Initial results from the primary endpoint of immune-based MOA presented at the 2022 San Antonio Breast Cancer Symposium showed favorable alterations in the tumor microenvironment from a single dose of trilaciclib monotherapy as measured by an increase in the ratio of CD8+ T cells compared to regulatory T cells (Tregs).

Clinical Trial Results Expected in the Midyear 2023

PRESERVE 3: 1L bladder cancer (mUC) Phase 2 trial

Anti-tumor efficacy. Additional safety and efficacy data, including the primary endpoint of the anti-tumor efficacy of trilaciclib when combined with platinum-based chemotherapy and the checkpoint inhibitor avelumab maintenance therapy as measured by PFS are anticipated in mid-2023.

Initial results provided in January 2023 indicate that the confirmed objective response rate as of the cutoff date was comparable between arms. Longer-term follow-up is required to characterize additional anti-tumor endpoints including duration of confirmed objective response and PFS. Safety is reviewed by the data monitoring committee (DMC) on an ongoing basis, and it has recommended that the study continue as planned. Though early, the safety and tolerability profile of trilaciclib administered prior to chemotherapy is generally consistent with that expected in patients treated with gemcitabine plus cisplatin/carboplatin and avelumab maintenance for previously untreated advanced or metastatic urothelial carcinoma.

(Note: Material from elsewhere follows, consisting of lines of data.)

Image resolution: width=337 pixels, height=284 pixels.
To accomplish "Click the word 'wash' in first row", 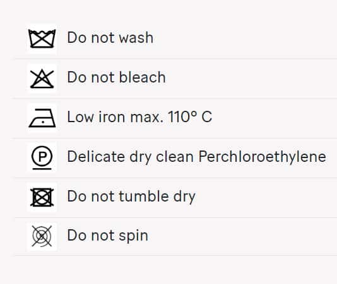I will tap(136, 38).
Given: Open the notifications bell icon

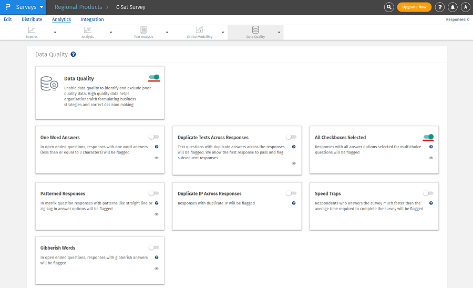Looking at the screenshot, I should tap(453, 7).
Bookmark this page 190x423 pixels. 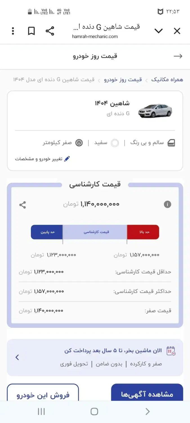click(31, 31)
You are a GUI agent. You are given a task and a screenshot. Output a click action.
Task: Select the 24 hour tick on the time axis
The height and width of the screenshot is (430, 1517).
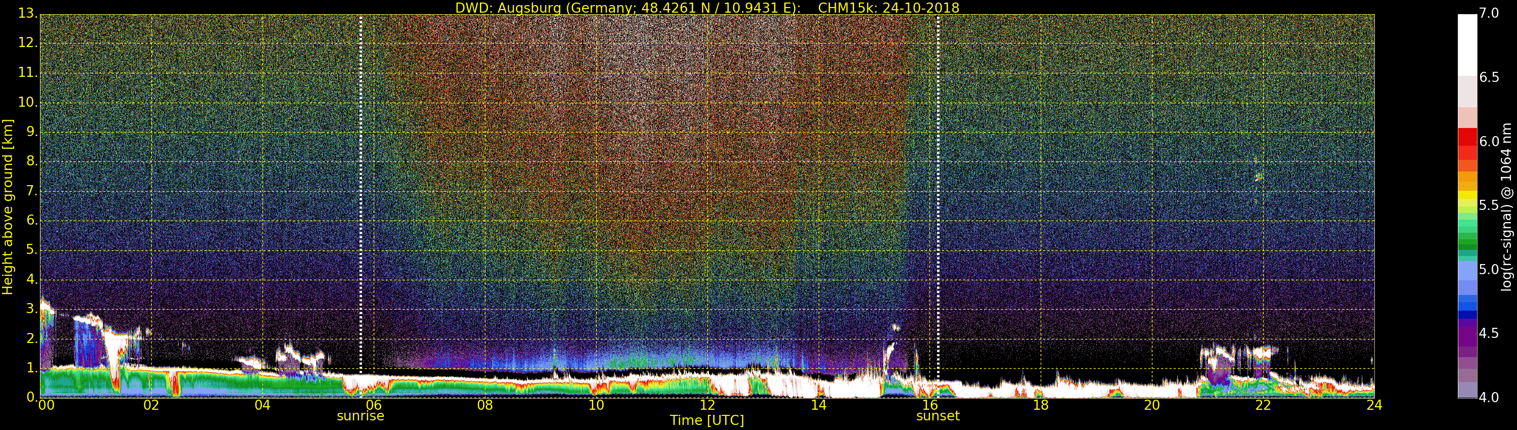[1374, 405]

Clinical Trial Results Expected in the Second Half of 2023

PRESERVE 2: 1L metastatic TNBC registrational Phase 3 trial

2H23: Overall survival. An interim overall survival (OS) analysis at 70% of events is currently anticipated in 2H23 to evaluate the effect of trilaciclib on overall survival in patients with TNBC when administered prior to treatment with gemcitabine and carboplatin (GC). If the interim OS analysis achieves the threshold of statistical significance required for the interim assessment showing that trilaciclib has superior efficacy in overall survival, the trial will terminate, and the data will be reported. In addition, we will discuss the data with regulatory health authorities regarding filing for potential approval of this indication.

This trial builds on the foundational Phase 2 data showing a statistically significant and medically important improvement in survival in the two arms that received trilaciclib prior to GC compared to an arm that received GC alone (HR: 0.31 and 0.40, respectively).

PRESERVE 1: 1L mCRC registrational Phase 3 trial

4Q23: Anti-tumor efficacy. G1 expects to release initial PFS data from PRESERVE 1 on the combination of trilaciclib administered prior to FOLFOXIRI and bevacizumab in 4Q23.

These data from the five ongoing Phase 2 and pivotal Phase 3 trials of trilaciclib will inform the Company’s strategic direction, clarify the potential synergistic potential of trilaciclib, and, if positive, serve as the basis for seeking additional indications beyond extensive-stage small cell lung cancer, starting with mCRC which could be approved in early 2024.